I saw so many things as an example of how Big Guy didn’t love me enough. I viewed his efforts to sexually connect as a sign that he had absolutely no concern for the many things I was doing. I’d been trying so hard to manage how everything happened for Christmas, and his sexual efforts threw my plans all out of whack. I had too much going on in my head to relax and enjoy sex.
Sex hardly ever happened—and if it did, I resented it. I had too much to do to make time for sex.
Our traditions have changed over the years. Our travel obligations have changed. My responsibilities have changed.
Fortunately, something else has changed as well: me.
I now allow myself to not fret quite so much about doing everything perfectly for Christmas.

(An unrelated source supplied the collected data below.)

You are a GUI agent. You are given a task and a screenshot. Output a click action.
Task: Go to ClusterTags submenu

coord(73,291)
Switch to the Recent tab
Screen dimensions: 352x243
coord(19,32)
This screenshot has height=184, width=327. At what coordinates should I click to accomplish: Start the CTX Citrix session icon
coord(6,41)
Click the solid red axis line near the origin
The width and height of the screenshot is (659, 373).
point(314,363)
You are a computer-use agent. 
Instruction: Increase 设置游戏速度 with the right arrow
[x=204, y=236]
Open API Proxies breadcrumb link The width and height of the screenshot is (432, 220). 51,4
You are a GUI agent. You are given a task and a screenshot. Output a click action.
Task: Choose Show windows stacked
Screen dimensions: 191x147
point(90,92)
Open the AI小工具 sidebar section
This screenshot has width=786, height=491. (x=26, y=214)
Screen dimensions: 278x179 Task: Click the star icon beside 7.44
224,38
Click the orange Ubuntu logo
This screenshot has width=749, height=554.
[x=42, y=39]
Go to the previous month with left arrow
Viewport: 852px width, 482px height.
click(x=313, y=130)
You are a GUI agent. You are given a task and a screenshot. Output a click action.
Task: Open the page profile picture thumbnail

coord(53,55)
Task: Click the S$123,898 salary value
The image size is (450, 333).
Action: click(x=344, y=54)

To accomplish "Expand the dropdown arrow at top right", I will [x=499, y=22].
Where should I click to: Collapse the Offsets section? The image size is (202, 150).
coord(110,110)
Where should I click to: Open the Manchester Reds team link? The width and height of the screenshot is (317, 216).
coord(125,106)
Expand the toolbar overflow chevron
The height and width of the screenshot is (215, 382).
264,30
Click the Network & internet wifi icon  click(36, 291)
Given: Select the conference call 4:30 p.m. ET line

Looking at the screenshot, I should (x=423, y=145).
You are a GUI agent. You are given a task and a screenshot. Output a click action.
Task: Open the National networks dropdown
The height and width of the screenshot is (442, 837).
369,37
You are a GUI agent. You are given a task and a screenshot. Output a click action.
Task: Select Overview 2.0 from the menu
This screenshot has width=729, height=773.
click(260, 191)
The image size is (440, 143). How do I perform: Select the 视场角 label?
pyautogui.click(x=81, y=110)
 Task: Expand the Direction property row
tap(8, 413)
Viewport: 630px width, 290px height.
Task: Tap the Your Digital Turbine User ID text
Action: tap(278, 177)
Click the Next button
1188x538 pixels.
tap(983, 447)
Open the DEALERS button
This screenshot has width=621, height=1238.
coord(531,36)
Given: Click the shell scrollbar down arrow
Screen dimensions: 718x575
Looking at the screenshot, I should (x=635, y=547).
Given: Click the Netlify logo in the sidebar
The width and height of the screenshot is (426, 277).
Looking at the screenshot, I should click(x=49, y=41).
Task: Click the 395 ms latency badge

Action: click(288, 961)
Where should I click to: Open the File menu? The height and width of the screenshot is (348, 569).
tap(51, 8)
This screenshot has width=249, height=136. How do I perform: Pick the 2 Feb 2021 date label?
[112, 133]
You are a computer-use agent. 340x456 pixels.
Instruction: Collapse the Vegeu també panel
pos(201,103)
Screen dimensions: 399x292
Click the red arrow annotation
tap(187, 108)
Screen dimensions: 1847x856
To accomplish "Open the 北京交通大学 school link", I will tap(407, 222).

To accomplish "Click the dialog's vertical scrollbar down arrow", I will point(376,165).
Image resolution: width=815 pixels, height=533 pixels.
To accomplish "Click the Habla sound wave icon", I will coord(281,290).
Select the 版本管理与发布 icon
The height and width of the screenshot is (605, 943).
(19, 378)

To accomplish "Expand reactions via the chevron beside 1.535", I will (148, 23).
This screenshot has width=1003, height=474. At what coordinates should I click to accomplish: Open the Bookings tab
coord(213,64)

Good enough is good enough. I do less, I allow myself to take shortcuts, and I stop trying to control everything.
Now I understand that when I am so focused on making everything just right, I’m not focused on my marriage. Or on my husband. Or on God, if I’m honest. My husband’s efforts to connect with me were because he missed me and needed that connection.
Here’s what I now understand about sex during the busy-ness of Christmas:
It is good for us and for our marriages.
Although it may be harder to find time to sexually connect, time that is just for you and your husband to be naked together and focus on each other will be good for you. It will slow you down and get you out of the stuff in your head for a while.
Your husband’s arms can be a sanctuary away from the rest of life. Let your husband love you, and allow yourself to receive his love.
Even when you don’t feel like having sex or when a lengthy encounter isn’t feasible, sexual intimacy of any kind is an amazing gift from God. Let yourself simply sink into that gift for a while.
Helping our husbands feel loved makes Christmas better for them, too. I cringe to think about all the years my husband was opening gifts, when what he really wanted was to feel loved by his wife. My focus on all the other things of the season meant that my husband went without a good, loving Christmas for years.
Sometimes we focus so much on making Christmas perfect that we don’t leave any space for any of the goodness of the season—including the goodness of the Christ whose birth we celebrate. I’ve often heard women say that they were so busy with Christmas that they didn’t get around to be the real meaning of Christmas.
We can’t always reduce the busyness of this time—but we can choose how to respond to it. Control less. Go with the flow. Cook one less dish. Allow yourself to do an imperfect job.
If you’ve been rushing, slow down. Enjoy your husband. Allow yourself to receive his love, and help him experience your love, too.
If you have a Christmas tradition of high stress and low intimacy in your marriage, it’s time to make a change. Start now. Make a tradition of enjoying the blessings of sexual intimacy now and throughout the year.
Merry Christmas to you all!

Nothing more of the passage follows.